The continued proliferation of COVID-19 necessitates the public exposure of alternate therapeutic procedures. Natural remedies have been utilized in a variety of methods since ancient times. They've been dubbed "intense clinical specialists" against a broad spectrum of viral diseases because to their antiviral capabilities. The body's protective frameworks help to fight against infections and pathogens development as well as a number of other disorders. Many allopathic medications are available to assist us to improve our immune systems, but we all know that they come with a lengthy list of negative effects and are costly. As a consequence, we seek for other sources such as Traditional Chinese Medicine and Ayurvedic products containing medicinal mushrooms, which offer a healthy environment for the body while also strengthening the immune system without producing any negative side effects. Several studies have shown that those with excellent immunity have a greater recovery rate in the event of a COVID-19 pandemic. Phytochemicals found in medicinal mushrooms include terpenoids, alkaloids, flavonoids, phenols, tannins, polyphenols, polysaccharides, proteins, lipids, and peptides, all of which have potent antiviral properties in terms of preventing viral invasion, penetration, replication, expression, assembly, and release. Furthermore, since the illness's emergence, restorative medicinal mushrooms and their culinary elements have emerged as the most promising options for preventing or treating infection and disease transmission. Regardless, they are now being evaluated in vitro in order to acquire quick verification of COVID-19 patients' positive strength.

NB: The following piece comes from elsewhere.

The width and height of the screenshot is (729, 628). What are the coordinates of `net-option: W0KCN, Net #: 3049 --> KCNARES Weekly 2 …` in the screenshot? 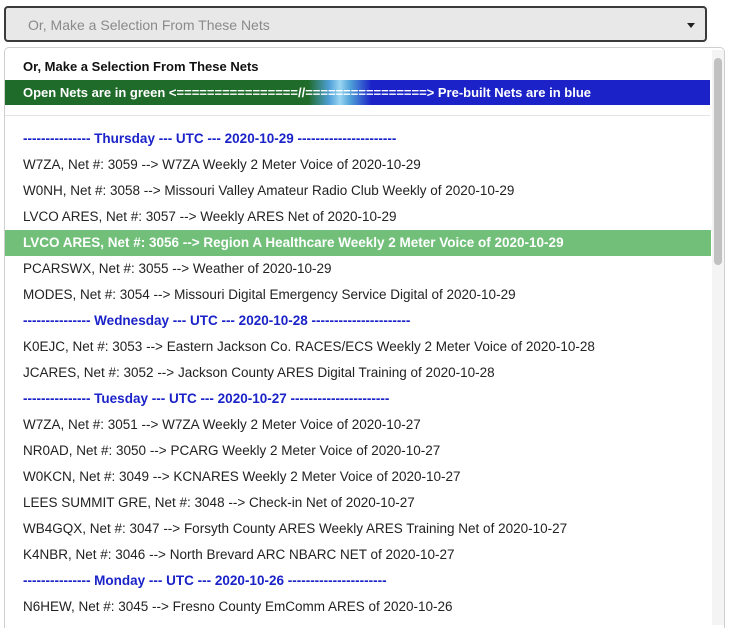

In the present paper, which explained the possible role of natural definitions to treat COVID-19, we outlined the progressing preliminaries of medicinal mushrooms and their biomolecules against this hazardous sickness. Nonetheless, the assays for determining COVID-19 resistance by several medicinal mushroom taxa are inadequate or not pointed out but they are in one or other way effective for its symptoms. Regardless, research is beginning to identify their potential benefits, and we hope that future studies will be undertaken in a more thorough manner. Several researchers are continuing to work on these investigations in order to produce an effective antiviral agent for this virus. Combining these studies with persuasive creativity and study, protein denaturation of receptor proteins and parts of certain proteases chemicals may be regarded in the future as a manner of proving their involvement in obstructing the life pattern of this infection.

CRediT authorship contribution statement

Karuppusamy Arunachalam: Conceptualization, Methodology, Data curation, Writing – original draft. Sreeja Puthanpura Sasidharan: Visualization, Investigation, Writing – review & editing. Xuefei Yang: Supervision, Validation, Writing – review & editing.

Declaration of Competing Interest

The authors declare that they have no known competing financial interests or personal relationships that could have appeared to influence the work reported in this paper.